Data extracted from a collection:
================

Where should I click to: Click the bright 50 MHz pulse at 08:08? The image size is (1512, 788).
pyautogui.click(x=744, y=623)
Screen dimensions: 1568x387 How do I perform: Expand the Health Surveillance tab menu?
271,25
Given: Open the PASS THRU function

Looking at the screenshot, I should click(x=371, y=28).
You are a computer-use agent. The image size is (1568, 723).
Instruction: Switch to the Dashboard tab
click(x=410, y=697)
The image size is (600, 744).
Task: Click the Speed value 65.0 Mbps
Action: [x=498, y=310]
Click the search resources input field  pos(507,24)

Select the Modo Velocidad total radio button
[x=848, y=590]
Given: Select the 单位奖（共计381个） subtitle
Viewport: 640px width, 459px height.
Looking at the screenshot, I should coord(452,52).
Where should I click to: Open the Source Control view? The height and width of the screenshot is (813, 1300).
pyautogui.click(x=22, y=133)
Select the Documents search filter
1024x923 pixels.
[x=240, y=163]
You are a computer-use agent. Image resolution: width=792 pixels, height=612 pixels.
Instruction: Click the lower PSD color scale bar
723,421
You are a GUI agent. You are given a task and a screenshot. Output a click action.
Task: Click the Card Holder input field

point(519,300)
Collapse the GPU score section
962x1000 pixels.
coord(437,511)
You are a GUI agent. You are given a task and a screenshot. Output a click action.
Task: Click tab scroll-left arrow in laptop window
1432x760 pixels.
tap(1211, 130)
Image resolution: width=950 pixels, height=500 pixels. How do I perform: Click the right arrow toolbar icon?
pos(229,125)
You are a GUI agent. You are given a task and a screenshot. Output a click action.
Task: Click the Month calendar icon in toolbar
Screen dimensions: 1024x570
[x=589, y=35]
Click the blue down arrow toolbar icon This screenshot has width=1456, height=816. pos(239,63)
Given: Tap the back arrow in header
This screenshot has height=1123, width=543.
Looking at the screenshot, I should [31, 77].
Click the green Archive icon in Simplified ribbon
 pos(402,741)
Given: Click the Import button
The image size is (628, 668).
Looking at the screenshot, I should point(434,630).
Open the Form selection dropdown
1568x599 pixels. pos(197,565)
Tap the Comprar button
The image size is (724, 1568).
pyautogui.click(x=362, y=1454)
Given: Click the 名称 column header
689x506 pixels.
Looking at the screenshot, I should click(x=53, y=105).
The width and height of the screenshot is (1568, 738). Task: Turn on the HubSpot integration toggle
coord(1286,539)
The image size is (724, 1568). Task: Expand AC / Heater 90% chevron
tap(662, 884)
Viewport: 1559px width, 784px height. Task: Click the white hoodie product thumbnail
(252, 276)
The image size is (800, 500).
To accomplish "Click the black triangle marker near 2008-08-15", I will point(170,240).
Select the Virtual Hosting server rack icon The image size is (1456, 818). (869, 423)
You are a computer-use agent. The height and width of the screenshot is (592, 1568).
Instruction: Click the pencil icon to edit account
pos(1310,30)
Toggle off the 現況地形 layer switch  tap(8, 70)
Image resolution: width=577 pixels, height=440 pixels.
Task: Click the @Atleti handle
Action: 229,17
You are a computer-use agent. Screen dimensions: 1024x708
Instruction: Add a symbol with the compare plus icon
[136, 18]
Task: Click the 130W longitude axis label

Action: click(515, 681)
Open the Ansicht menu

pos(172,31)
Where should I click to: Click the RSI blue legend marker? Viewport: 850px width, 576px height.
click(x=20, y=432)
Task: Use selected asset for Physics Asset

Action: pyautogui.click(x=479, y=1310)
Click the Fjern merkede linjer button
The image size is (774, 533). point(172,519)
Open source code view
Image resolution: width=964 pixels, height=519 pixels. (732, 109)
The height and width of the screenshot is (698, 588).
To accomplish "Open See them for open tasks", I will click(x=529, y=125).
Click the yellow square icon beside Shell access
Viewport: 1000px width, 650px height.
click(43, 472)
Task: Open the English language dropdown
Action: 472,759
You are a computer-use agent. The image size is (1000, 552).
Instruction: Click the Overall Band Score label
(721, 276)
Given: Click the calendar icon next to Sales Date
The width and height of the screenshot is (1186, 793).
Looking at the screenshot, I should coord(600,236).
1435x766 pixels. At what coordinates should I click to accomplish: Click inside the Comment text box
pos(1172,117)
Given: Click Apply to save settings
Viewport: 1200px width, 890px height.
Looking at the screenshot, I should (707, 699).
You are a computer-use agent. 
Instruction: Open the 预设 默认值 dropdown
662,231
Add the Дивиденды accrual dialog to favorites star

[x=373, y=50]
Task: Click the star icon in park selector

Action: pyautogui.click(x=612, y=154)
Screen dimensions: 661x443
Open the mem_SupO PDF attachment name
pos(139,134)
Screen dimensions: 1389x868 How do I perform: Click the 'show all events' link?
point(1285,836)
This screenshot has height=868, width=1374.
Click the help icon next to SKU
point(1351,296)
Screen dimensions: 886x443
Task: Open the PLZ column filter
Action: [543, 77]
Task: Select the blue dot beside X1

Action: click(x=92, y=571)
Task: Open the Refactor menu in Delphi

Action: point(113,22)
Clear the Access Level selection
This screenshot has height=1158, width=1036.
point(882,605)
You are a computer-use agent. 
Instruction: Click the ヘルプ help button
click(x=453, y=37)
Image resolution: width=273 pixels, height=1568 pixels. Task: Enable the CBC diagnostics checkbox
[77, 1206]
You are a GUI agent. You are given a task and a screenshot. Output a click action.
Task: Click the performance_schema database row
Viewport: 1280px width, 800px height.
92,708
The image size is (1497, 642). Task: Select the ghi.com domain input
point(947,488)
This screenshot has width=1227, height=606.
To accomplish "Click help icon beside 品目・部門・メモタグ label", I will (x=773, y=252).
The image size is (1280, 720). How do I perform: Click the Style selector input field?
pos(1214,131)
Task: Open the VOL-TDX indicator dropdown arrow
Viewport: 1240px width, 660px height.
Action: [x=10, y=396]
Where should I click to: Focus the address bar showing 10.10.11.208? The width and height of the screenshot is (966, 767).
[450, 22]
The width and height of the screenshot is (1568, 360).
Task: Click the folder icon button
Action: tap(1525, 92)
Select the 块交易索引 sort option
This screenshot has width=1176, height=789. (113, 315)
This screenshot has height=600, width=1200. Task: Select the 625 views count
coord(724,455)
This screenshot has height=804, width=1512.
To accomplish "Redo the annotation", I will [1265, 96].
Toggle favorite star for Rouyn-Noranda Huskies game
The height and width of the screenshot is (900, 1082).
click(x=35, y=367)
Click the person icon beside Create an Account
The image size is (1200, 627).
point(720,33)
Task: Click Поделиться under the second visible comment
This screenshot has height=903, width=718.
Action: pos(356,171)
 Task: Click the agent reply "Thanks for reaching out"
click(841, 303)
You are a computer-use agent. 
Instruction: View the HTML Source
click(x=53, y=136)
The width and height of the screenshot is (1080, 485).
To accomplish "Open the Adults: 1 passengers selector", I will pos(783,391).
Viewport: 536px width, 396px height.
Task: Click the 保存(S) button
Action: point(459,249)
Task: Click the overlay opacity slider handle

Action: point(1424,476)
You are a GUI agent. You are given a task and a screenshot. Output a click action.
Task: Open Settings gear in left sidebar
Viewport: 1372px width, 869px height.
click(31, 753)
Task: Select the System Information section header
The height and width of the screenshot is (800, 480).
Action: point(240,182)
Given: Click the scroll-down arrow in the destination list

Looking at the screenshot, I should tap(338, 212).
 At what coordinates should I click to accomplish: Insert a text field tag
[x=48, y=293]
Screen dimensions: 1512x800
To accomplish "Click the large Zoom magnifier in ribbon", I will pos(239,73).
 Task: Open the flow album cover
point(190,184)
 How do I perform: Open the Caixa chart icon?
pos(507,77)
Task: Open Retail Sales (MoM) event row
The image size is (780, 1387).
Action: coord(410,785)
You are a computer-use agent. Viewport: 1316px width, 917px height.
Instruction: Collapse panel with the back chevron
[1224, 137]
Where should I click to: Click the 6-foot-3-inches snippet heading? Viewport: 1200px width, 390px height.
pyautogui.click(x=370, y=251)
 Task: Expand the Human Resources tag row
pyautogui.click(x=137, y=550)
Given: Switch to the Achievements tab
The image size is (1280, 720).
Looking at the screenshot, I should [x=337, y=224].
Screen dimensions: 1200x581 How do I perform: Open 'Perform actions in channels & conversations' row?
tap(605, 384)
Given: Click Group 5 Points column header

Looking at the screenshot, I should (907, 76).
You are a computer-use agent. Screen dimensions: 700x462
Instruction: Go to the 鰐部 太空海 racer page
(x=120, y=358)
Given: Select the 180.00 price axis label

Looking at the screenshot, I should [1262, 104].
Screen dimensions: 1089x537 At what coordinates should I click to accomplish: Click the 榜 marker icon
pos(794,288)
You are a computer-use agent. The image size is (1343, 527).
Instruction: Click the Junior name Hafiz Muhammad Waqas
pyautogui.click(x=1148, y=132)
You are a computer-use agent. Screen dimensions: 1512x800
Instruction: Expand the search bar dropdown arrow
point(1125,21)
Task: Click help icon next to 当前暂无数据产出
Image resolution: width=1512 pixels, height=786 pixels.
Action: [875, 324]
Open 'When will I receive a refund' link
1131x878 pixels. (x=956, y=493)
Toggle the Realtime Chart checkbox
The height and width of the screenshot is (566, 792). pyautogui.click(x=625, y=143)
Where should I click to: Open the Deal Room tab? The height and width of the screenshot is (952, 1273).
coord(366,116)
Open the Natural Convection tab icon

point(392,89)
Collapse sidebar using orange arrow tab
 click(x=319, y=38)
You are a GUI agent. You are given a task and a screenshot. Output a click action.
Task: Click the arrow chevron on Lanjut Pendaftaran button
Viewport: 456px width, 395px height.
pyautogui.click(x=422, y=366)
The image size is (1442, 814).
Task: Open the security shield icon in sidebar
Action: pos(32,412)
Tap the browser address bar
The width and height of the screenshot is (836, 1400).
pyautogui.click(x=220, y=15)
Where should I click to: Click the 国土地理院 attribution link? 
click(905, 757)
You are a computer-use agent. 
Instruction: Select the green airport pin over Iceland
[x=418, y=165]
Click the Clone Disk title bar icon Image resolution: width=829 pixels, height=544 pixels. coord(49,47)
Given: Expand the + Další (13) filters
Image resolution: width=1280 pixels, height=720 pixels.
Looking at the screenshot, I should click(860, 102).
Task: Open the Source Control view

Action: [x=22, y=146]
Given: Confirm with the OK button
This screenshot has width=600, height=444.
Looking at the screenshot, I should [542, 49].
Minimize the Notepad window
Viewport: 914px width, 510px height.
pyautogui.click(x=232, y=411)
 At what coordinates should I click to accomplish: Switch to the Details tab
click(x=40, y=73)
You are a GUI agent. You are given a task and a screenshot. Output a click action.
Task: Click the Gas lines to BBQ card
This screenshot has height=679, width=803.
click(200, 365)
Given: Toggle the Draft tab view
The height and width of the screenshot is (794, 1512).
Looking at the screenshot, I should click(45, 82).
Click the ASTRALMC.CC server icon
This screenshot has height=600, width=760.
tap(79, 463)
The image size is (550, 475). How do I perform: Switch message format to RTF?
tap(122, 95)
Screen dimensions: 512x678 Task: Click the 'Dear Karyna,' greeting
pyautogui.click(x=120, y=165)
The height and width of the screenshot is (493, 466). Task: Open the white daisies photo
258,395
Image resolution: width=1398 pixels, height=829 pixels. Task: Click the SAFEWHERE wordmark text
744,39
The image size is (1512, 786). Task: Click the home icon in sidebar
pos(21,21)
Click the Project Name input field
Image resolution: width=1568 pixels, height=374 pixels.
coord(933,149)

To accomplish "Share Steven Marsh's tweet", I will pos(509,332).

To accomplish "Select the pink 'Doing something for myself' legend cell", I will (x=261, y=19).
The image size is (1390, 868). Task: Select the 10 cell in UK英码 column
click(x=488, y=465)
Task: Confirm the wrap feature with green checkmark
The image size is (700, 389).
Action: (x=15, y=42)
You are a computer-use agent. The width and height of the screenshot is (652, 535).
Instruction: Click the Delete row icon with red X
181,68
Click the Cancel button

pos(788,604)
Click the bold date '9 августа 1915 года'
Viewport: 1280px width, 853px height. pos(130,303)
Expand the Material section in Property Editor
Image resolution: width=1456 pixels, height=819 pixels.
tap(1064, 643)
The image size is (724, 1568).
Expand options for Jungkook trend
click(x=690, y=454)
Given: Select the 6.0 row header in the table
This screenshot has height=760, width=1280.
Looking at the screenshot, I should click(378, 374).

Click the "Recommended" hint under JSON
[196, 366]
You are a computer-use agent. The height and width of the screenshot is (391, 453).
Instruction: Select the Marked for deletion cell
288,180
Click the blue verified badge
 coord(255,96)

================

### Exercise requirements:
Filter the records above and return every line that holds the word "Sales".

### Task answer:
Given: Click the calendar icon next to Sales Date
Task: Open Retail Sales (MoM) event row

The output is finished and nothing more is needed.